One of the interesting uses for next-generation sequencing is identifying insertion or deletion alleles (indels) in genomes, particularly the human genome. Of course, the best way to do this is to do a lot of sequencing, compare the sequence reads against a reference genome, and identify specific insertions or deletions in the reads. However, this is generally going to require a full genome run & a certain amount of luck, especially in a diploid organism as you might not sample both alleles enough to see a heterozygous indel. A cancer genome might be even worse: these often have many more than two copies of the DNA at a given position and potentially there could be more than two different versions. In any case, full genome runs are in the ballpark of $50K, so if you really want to look at a lot of genomes a more efficient strategy is needed.
The most common approach is to sequence both ends of a DNA molecule and then compare the predicted distance between those ends with the distance on the reference genome. If you know the distribution of lengths that the sequence library has, then you can spot cases where the length on the reference is very different. In effect, you've lengthened (but made less precise) your ruler for measuring indels, and so you need many fewer measurements to find them.
One aside: in a recent Cancer Genomics webinar I watched a distinction was made between "mate pairs" and "paired ends" -- except now I forget which they assigned to which label (and am too lazy/time strapped to watch the webinar right now). In short, one is the case of sequencing both ends of a standardly prepared next-generation library, and the other involves snipping the middle out of a very large fragment to create the next-gen sequencing target. Here I was prepared to go pedantic and I'm caught napping!
Of course, that is if you know the distribution of DNA insert sizes. While you might have an estimate from the way the library is prepared, an obvious extension would be to infer the library's distribution from the actual data. An even more clever approach would be to use this distribution to pick out candidates in which the paired end sequences lie well within the distribution, but are consistently shifted relative to that distribution.
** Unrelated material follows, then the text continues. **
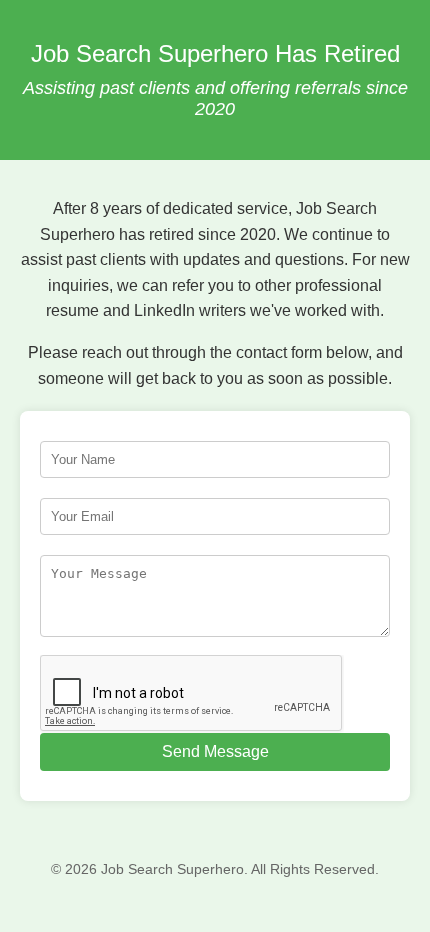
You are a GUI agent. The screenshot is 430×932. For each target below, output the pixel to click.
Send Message (215, 751)
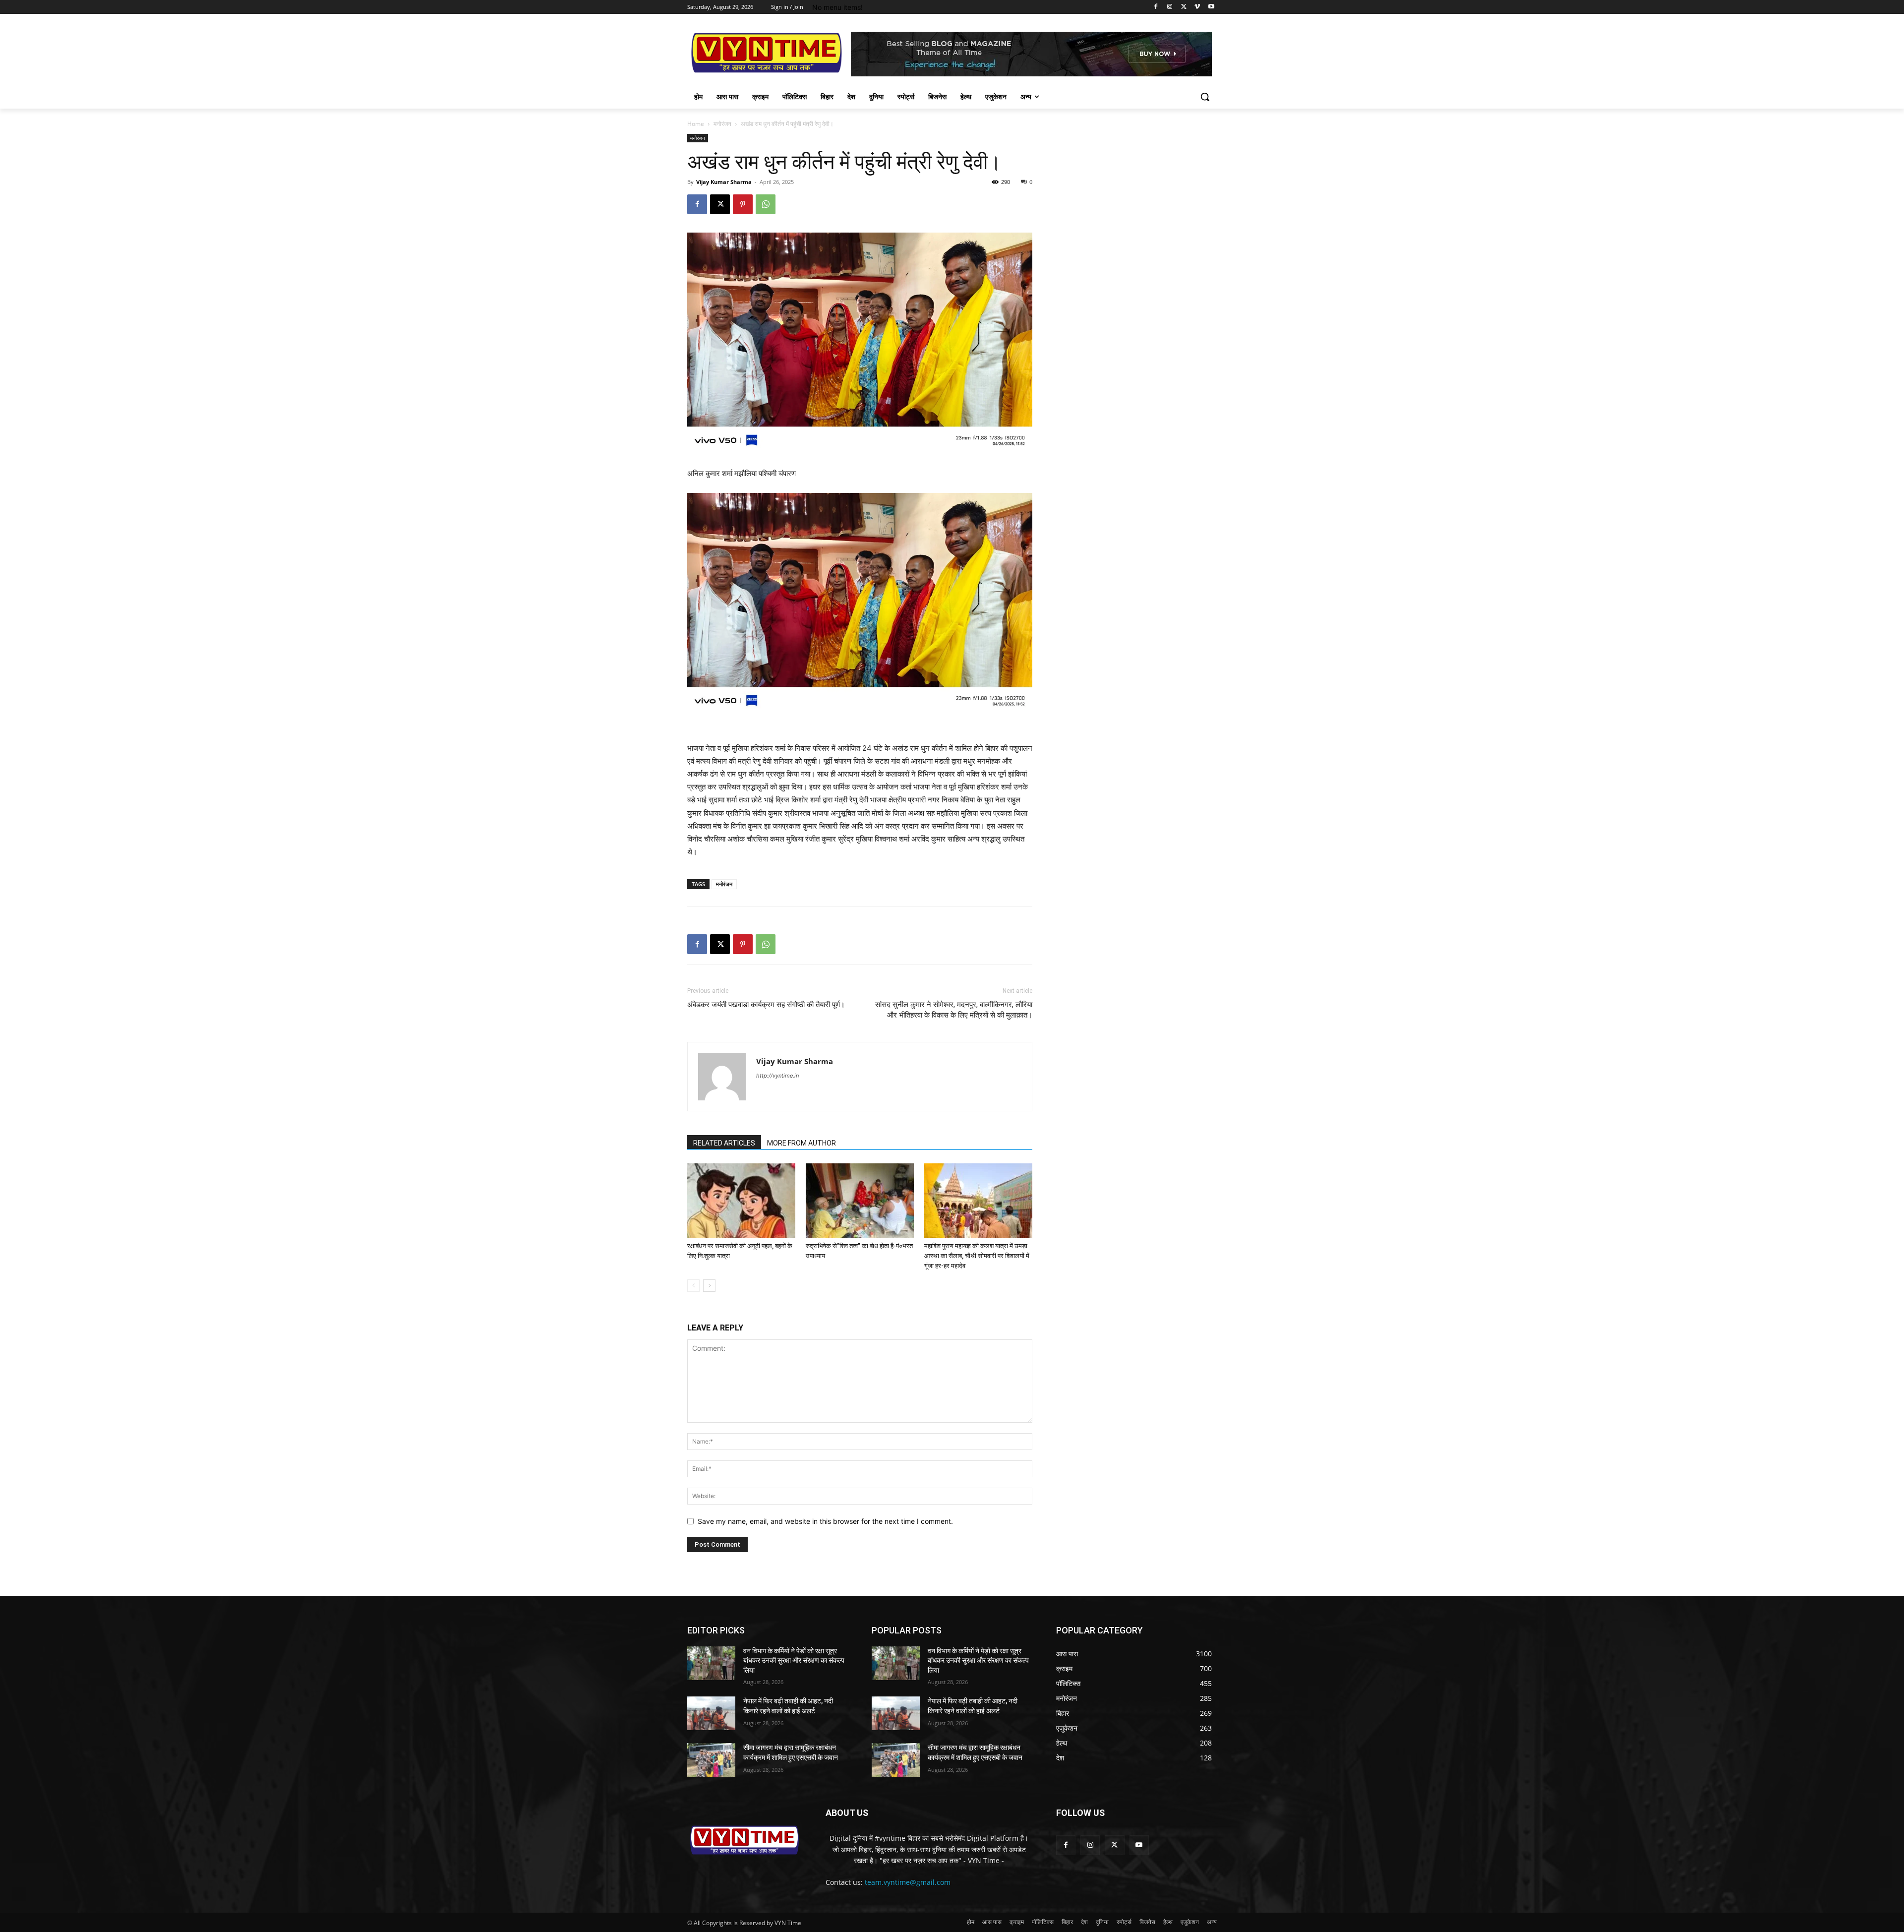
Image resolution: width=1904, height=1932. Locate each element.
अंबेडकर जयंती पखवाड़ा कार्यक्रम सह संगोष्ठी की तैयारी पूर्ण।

A paper fresh out of Nature Methods (subscription required & no abstract) incorporates precisely these ideas into a program called MoDIL. The program also explicitly models heterozygosity, allowing it to find heterozygous indels.
In performance analysis on actual human shotgun sequence, the MoDIL paper claims 95+% sensitivity for detecting indels of >=20bp. I tfor library used, this is detecting 10% length difference (insert size mean: 208; stdev: 13). The supplementary materials also look at the ability to detect heterozygous deletions of various sizes as a function of genome coverage (the actual sequencing data used had 120X clone coverage, meaning the average nucleotide in the genome would be found in 120 DNA fragments in the sequencing run). Dropping the coverage by a factor of 3 would be expect to still pick up most indels of >=40.
Lee, S., Hormozdiari, F., Alkan, C., & Brudno, M. (2009). MoDIL: detecting small indels from clone-end sequencing with mixtures of distributions Nature Methods DOI: 10.1038/nmeth.f.256
How does it handle very long indels? Is it possible that some things could get missed if they exceed the length of the cut DNA?
ReplyDelete-Martin Gollery
I think as long as your paired-end reads can be mapped accurately (i.e. the breakpoint isn't in the middle of your end read!), long indels shouldn't give any trouble -- indeed, those are the ones which previous approaches could catch because they stick out so much.